Cada cierto tiempo, como en un ciclo infernal, las minorías –como nos llaman a todas las que no somos hombres blancos heterosexuales– recordamos que ninguna de nuestras garantías, ninguno de los derechos por los que hemos peleado, están del todo conquistados. Todo puede perderse. Basta una mirada diaria a las noticias internacionales para comprobarlo.
Y, sin embargo, caminamos.
No hablo solo de conquistar, casi arrebatar, los grandes derechos, como decidir cuántos hijos tener o cuándo tenerlos, o que se nos haga justicia o que no nos maten; hablo también de los gestos mínimos y, por lo tanto, profundamente políticos como viajar, recorrer el mundo, habitarlo con el cuerpo, caminar.
El nuevo libro de Cristina Rivera Garza, Premio Pulitzer desde 2024, hace un ejemplo luminoso de esto. A primera vista, los cuentos reunidos en Terrestre (Random House, 2025) parecen relatar la llegada de seres extraordinarios –casi extraterrestres– a escenarios insólitos, relatos especulativos, donde siempre parecen expuestas y fuera de lugar. Pero luego una lectura más atenta revela que estos personajes no son otra cosa que mujeres simplemente habitando el mundo real, ese mundo terrestre que se vuelve raro cuando lo recorremos, por fin, con atención, curiosidad y con deseo, como cuando andamos las mujeres en libertad.
Después del inmenso éxito de El invencible verano de Liliana, donde narró el feminicidio de su hermana, Rivera Garza vuelve a la narrativa breve para hablar de viajes, desplazamientos y trayectos interiores hechos a lo largo de un tiempo suspendido en tren, en camiones y a pie en la naturaleza, en pueblos fantasma, en ciudades inmensas. Las protagonistas de estos cuentos atraviesan territorios salvajes –no solo geográficos, sino emocionales– y en el camino, como suele ocurrir, se transforman, regresan al punto de origen. Regresan al cuerpo: esa es la proeza de este libro.
Ya en otros títulos antes, en otros cuentos, incluso en poemas, Rivera Garza había puesto a sus personajes en este tipo de derivas y caminos sin rumbo. Estos, casi siempre, son de mujeres que se enfrentan a múltiples riesgos a partir del ejercicio de su individualidad y todo lo bueno y lo malo que eso conlleva: el pasado oscuro, el presente extraño, el futuro incierto.

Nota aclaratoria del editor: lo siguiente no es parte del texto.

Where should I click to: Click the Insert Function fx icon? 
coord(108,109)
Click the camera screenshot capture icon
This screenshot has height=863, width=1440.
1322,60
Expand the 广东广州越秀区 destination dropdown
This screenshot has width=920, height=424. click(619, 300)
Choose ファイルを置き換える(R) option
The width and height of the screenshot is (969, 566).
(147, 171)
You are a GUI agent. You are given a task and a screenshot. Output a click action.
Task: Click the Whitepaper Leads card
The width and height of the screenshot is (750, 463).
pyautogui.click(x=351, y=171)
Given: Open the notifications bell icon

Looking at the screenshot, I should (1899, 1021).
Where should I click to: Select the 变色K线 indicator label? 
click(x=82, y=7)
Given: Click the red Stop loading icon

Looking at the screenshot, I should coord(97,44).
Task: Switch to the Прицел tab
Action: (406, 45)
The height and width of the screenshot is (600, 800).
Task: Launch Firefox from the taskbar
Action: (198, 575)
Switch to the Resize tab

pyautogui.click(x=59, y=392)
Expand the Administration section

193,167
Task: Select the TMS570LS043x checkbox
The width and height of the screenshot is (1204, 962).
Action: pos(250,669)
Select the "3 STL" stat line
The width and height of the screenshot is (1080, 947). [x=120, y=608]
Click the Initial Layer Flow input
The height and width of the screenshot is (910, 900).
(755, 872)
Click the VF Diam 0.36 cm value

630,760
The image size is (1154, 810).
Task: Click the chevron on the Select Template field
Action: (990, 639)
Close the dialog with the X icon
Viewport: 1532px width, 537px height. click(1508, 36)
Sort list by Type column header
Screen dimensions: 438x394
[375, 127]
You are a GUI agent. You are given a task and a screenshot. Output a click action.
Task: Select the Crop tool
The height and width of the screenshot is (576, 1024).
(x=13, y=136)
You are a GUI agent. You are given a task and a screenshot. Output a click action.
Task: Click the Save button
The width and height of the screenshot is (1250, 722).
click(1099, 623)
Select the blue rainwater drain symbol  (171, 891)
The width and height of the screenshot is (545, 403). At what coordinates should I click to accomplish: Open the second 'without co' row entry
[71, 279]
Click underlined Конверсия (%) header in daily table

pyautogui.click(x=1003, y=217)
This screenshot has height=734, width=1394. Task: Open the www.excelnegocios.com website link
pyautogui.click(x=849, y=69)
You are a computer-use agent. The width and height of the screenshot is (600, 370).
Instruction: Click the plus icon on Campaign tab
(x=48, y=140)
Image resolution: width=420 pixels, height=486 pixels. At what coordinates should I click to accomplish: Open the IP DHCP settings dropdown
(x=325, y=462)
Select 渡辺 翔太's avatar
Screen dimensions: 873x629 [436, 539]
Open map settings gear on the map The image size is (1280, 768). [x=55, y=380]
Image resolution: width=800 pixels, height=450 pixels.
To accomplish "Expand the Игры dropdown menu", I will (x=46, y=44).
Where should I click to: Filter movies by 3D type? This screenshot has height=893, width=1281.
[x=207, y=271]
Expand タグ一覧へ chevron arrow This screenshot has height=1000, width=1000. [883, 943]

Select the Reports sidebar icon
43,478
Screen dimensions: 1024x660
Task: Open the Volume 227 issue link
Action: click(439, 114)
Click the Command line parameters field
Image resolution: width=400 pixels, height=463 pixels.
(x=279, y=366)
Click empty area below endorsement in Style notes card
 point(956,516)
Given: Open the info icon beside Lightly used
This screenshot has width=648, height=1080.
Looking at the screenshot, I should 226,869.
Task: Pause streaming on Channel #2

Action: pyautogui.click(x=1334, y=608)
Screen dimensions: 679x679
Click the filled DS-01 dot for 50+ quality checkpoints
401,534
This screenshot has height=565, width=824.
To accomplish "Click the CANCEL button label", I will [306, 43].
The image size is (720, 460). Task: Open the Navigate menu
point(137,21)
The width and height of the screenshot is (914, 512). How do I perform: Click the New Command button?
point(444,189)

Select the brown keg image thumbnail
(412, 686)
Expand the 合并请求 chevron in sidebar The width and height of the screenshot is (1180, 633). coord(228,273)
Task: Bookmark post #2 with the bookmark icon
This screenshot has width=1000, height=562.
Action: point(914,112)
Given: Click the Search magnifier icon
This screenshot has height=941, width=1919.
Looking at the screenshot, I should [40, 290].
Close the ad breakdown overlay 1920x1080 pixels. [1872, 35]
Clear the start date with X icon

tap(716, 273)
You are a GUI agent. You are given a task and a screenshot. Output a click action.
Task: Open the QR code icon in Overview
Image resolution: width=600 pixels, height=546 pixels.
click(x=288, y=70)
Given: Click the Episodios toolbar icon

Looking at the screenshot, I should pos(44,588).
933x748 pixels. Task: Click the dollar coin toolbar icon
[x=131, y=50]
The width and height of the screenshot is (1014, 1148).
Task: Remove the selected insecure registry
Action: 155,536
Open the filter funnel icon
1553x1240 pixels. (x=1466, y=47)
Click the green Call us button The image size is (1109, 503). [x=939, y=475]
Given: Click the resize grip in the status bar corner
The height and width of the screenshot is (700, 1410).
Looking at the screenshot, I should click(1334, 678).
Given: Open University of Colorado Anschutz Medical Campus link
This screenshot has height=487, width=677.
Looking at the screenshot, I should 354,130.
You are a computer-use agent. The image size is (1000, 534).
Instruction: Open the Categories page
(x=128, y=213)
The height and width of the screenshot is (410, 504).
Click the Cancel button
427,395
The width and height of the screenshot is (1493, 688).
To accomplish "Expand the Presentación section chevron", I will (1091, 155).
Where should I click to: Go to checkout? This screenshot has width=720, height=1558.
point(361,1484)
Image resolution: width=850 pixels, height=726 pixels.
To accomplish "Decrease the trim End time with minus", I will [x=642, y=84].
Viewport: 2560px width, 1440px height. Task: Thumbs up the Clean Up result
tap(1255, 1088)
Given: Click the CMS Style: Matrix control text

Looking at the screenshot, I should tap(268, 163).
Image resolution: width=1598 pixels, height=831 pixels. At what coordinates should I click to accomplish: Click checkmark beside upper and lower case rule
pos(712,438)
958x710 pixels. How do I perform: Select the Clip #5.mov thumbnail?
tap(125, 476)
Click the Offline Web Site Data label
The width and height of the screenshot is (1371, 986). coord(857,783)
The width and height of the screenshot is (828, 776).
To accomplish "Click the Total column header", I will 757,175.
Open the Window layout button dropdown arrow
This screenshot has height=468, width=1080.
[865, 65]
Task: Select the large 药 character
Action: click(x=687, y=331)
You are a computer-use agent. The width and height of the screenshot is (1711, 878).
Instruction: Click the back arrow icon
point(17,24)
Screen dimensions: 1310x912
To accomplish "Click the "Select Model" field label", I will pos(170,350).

Sus historias, en ese sentido, hablan de lo que ocurre cuando uno decide habitar el mundo a pesar del miedo. Una invitación tentadora, hay que admitir. De moverse aun cuando todo allá afuera parece diseñado para expulsarnos del espacio público. Y, sin embargo, ahí, en medio del riesgo y de la amenaza latente, también ocurre lo bello: los paisajes que deslumbran, los encuentros que conmueven, el placer de caminar sin más destino que el movimiento.
Es fácil olvidarlo. Es fácil pensar que el abatimiento es la única respuesta posible ante la violencia. Pero en cada paso, en cada mirada abierta al mundo, hay una forma de libertad ganada a pulso por la lucha feminista. Y Rivera Garza no lo olvida.
En Terrestre, caminar es un acto radical. Es decidir sobre el espacio, sobre el cuerpo, sobre el deseo. Es trazar un mapa íntimo en terrenos que parecen ajenos. Es arriesgarse, sí, pero también resistir. Porque incluso en las arenas movedizas, entre el lodo o el abismo, las mujeres siguen, seguimos andando. Rivera Garza dice que venimos de la pregunta. “Venimos de la circunspección que provoca la pregunta y desata la curiosidad. ¿Para qué fueron hechos a final de cuentas nuestros pies? ¿Qué más se puede forjar con las manos, con el esqueleto, con el estómago? Venimos de lejos, de la interrogante, y nos sentamos aquí”.